§ **Supplied records**
** START **
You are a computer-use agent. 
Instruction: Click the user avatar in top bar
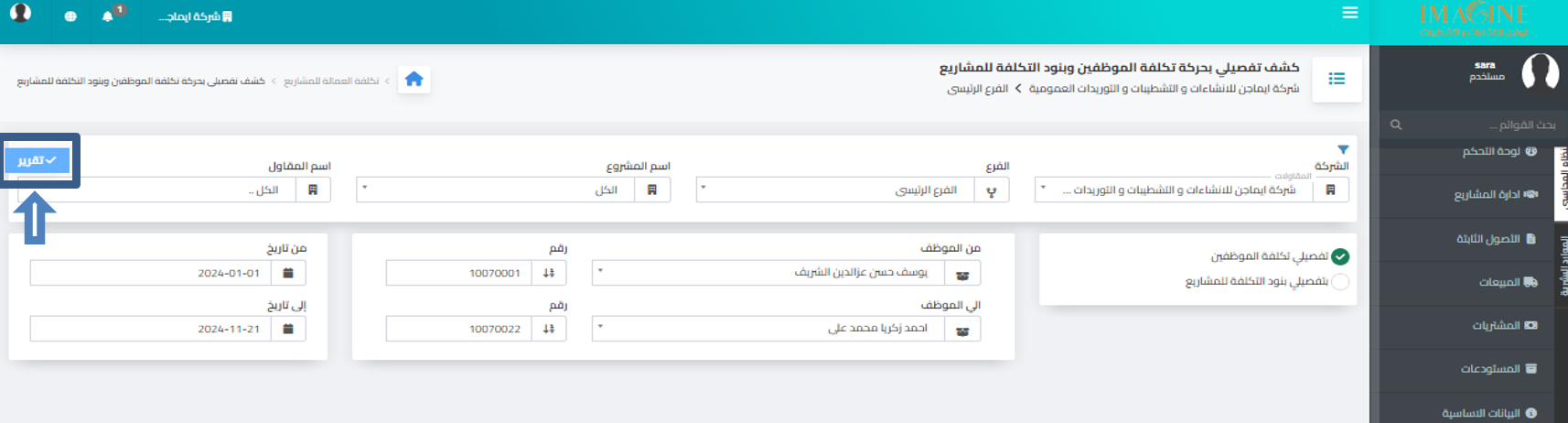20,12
** END **
** START **
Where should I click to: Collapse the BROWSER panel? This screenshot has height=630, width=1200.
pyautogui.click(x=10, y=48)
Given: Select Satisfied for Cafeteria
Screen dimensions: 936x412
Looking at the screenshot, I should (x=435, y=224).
** END **
** START **
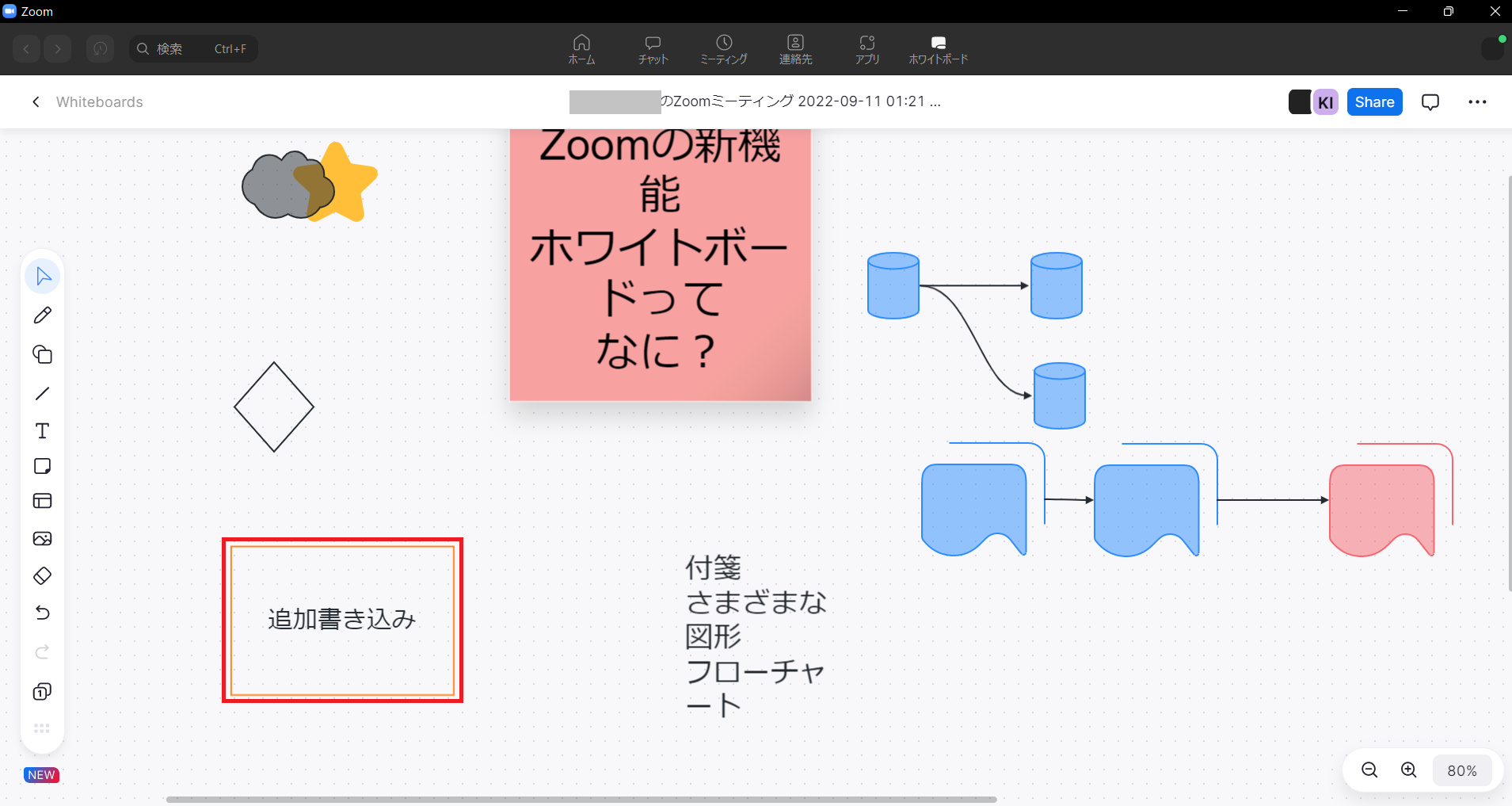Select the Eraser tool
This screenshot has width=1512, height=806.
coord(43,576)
** END **
§ **Your objective**
Rewrite the stretch of material from the line containing "Select the Eraser tool" through the line containing "coord(43,576)" as a numbered list, skipping blank lines. Leave the pictures out of your answer.

§ **Solution to this problem**
1. Select the Eraser tool
2. This screenshot has width=1512, height=806.
3. coord(43,576)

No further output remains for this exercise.